Source code for openstef_beam.metrics.metrics_helpers
# SPDX-FileCopyrightText: 2025 Contributors to the OpenSTEF project <openstef@lfenergy.org>
#
# SPDX-License-Identifier: MPL-2.0
"""Helper functions shared between probabilistic and deterministic metrics."""
from collections.abc import Sequence
import numpy as np
import numpy.typing as npt
from openstef_core.types import Quantile
[docs]
def represented_interval_weights(
quantiles: Sequence[Quantile],
) -> npt.NDArray[np.floating]:
"""Calculate the probability interval each quantile represents on [0, 1].

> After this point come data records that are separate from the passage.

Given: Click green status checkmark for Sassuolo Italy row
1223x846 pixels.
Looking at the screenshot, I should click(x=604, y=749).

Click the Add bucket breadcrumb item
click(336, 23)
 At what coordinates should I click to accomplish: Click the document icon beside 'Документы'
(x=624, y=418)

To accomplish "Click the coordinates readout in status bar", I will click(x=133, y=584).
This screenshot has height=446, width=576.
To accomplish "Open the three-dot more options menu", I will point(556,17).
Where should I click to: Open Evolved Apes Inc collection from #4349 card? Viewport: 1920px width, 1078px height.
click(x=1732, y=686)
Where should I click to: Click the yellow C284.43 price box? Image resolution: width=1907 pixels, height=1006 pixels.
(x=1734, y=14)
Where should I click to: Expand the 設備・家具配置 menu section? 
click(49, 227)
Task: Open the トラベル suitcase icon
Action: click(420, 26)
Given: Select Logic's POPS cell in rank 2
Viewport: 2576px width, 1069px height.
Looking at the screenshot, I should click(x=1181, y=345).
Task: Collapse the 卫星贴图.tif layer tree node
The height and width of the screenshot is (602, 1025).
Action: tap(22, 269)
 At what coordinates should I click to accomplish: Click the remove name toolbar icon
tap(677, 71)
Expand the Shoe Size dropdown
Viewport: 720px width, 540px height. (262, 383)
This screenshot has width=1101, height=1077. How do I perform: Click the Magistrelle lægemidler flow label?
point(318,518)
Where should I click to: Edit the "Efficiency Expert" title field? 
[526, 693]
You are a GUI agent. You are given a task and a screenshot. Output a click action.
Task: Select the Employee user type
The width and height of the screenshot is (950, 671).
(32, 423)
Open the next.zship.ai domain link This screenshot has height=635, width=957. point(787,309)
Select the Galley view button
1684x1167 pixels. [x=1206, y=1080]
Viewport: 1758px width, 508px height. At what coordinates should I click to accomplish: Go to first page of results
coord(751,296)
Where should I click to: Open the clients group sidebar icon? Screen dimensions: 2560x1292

Interval boundaries are placed at the midpoints between consecutive quantiles,
with the outer edges fixed at 0 and 1. Each quantile is weighted by the width of
its interval.
Args:
quantiles: Quantile levels with shape (num_quantiles,). Must be sorted in
ascending order and contain values in (0, 1).
Returns:
The interval weights with shape (num_quantiles,). Weights are non-negative
and sum to 1.
Example:
Unevenly spaced quantiles get different weights
>>> import numpy as np
>>> quantiles = np.array([0.05, 0.1, 0.5, 0.9, 0.95])
>>> represented_interval_weights(quantiles)
array([0.075, 0.225, 0.4 , 0.225, 0.075])
"""
q = np.asarray(quantiles, dtype=float).reshape(-1)
boundaries = np.empty(len(q) + 1, dtype=float)
boundaries[0] = 0.0
boundaries[-1] = 1.0
boundaries[1:-1] = 0.5 * (q[:-1] + q[1:])
return np.diff(boundaries)